In‐vitro Activity of Amikacin on the Respiratory Burst Response in Human Polymorphonuclear Neutrophils

Abstract

Polymorphonuclear neutrophils (PMNS) are a major component of the defence mechanism against bacterial infections with the respiratory burst after subsequent activation of the oxidative metabolism and the generation of reactive oxygen species. In this study, the influence of an aminoglycoside antibiotic, amikacin, on the oxidative burst responsiveness of neutrophils, represented by the release of hydrogen peroxide (H2O2), was investigated in-vitro in time-dependent cellular experiments and in a cell-free system.
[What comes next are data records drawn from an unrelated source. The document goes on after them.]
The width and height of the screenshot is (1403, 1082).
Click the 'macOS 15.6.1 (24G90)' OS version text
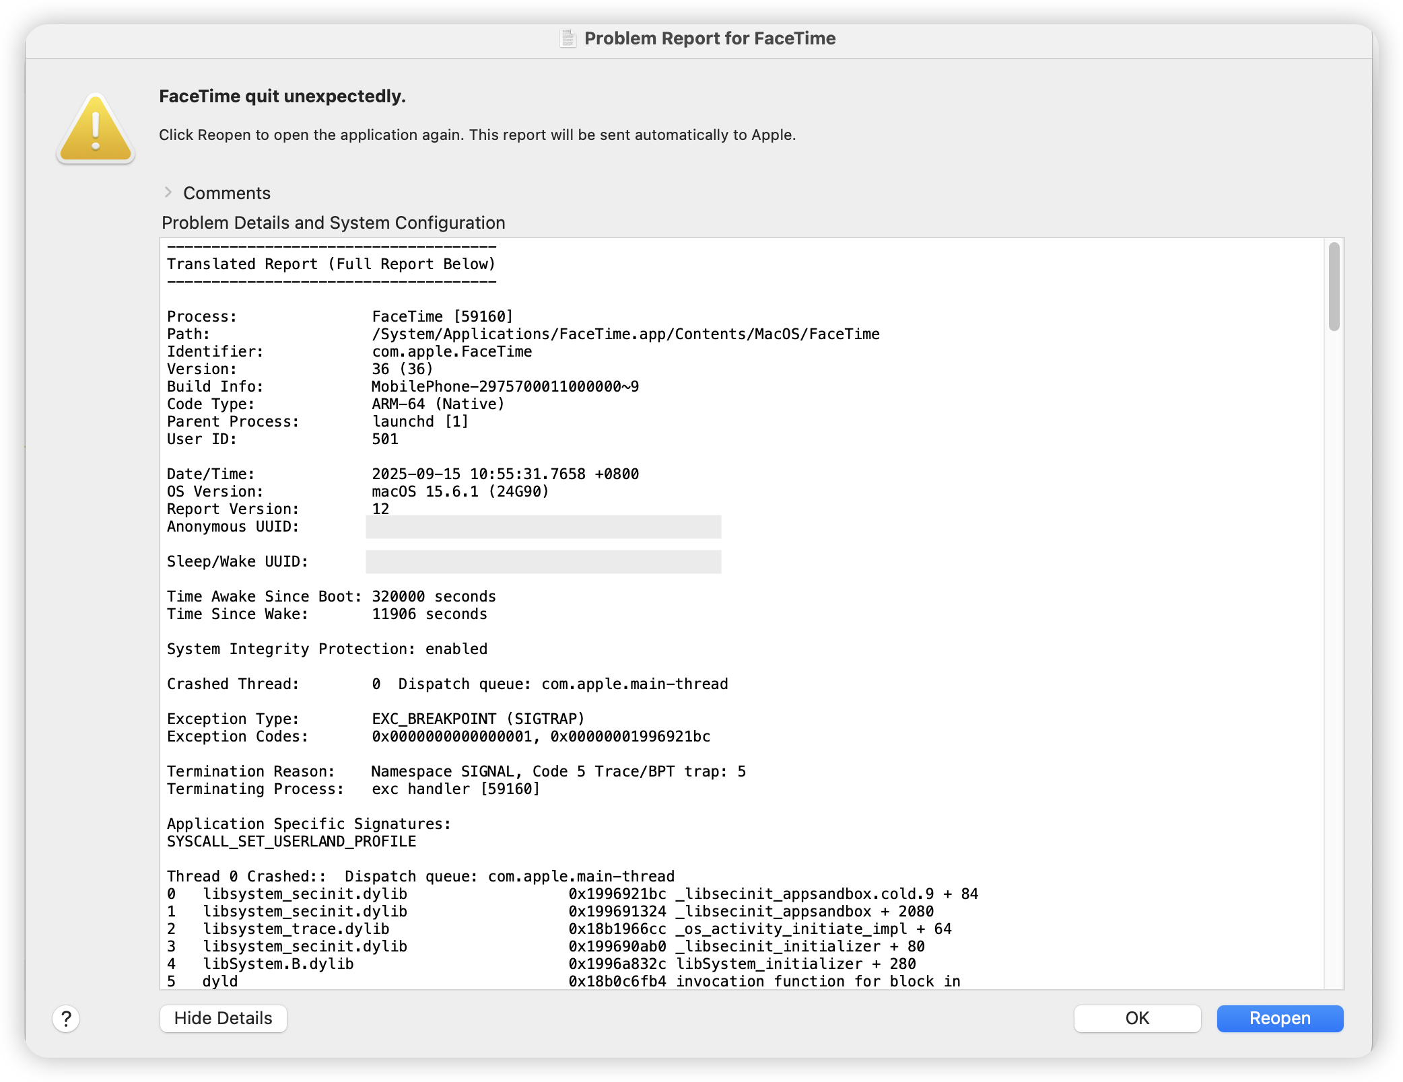pos(460,492)
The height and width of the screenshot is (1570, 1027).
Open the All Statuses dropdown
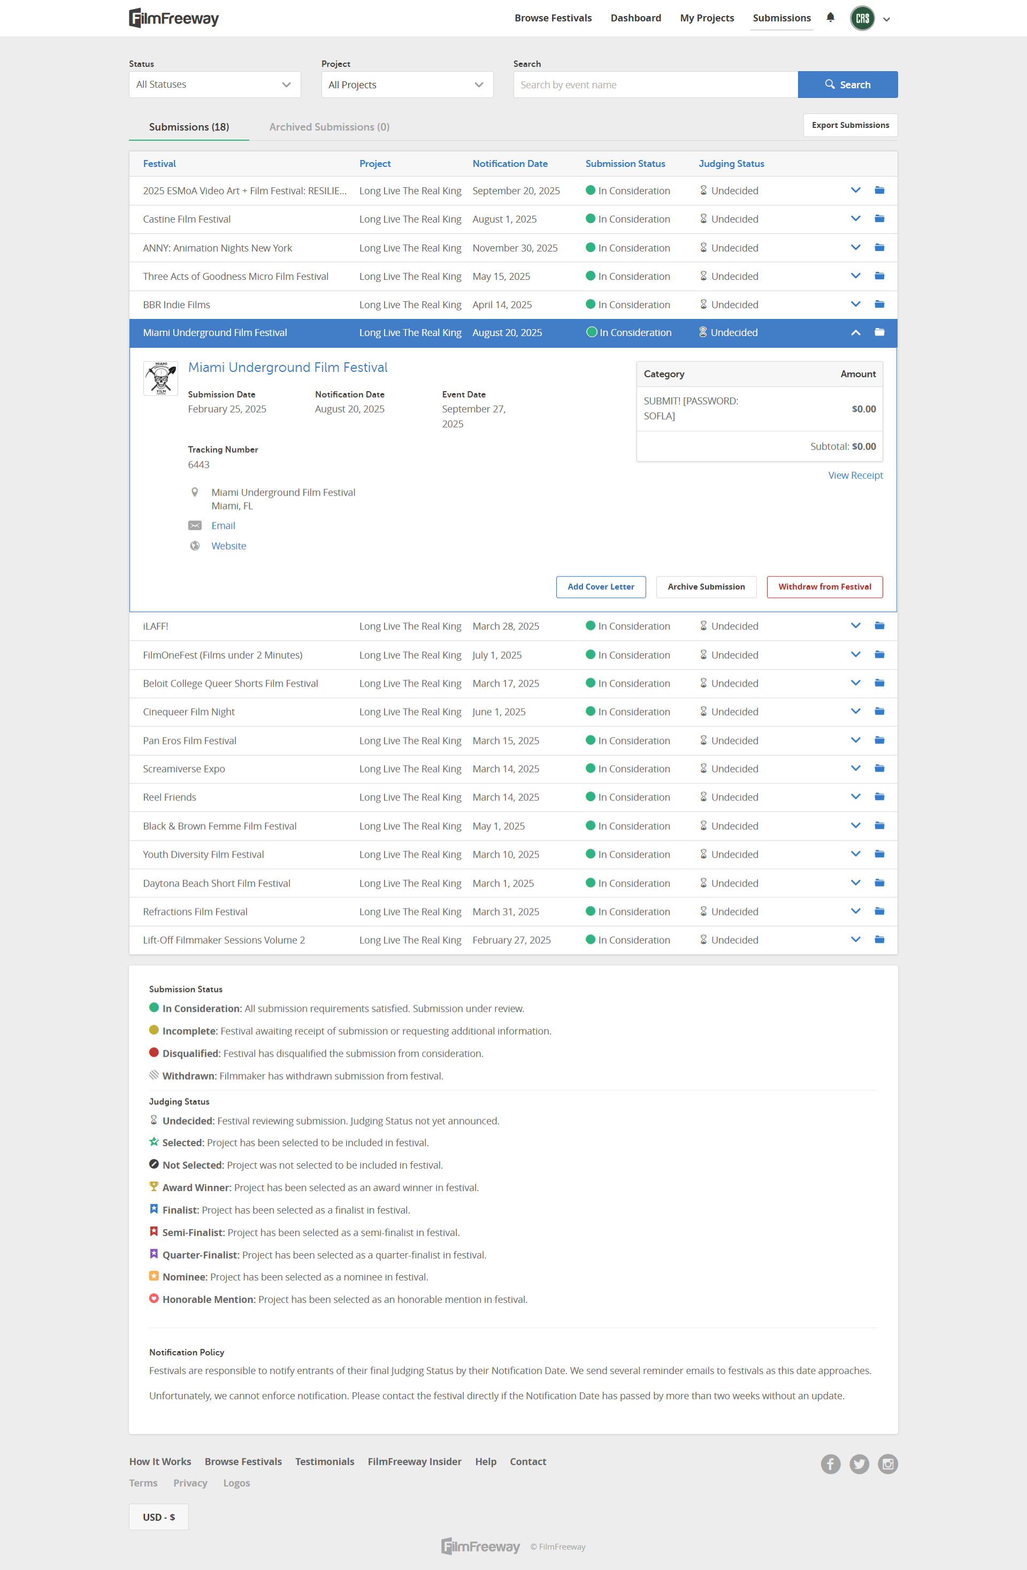214,84
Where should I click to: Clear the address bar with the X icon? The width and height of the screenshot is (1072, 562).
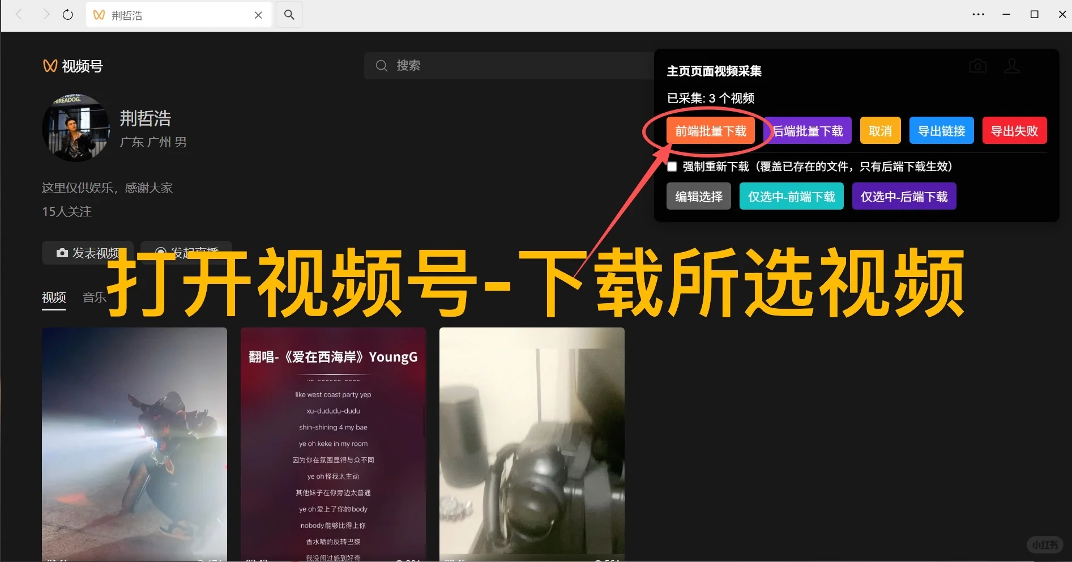tap(258, 15)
In the cellular model with 2 h incubation time, amikacin (10 mg L−1 −1 g L−1) enhanced the H2O2 release by stimulated PMNs. For higher concentrations (1–5 g L−1) which are not used therapeutically, the H2O2 production was decreased. The pro-oxidant activity of amikacin may be due to a cellular mechanism through the oxidative metabolism of neutrophils as demonstrated in the cell washing experiment. The antioxidant activity observed for the higher concentrations only may be a result of a scavenging effect, as demonstrated in the cell-free system. Thus, by increasing their hydrogen peroxide production, amikacin at therapeutic concentrations enhanced the bactericidal functions of neutrophils.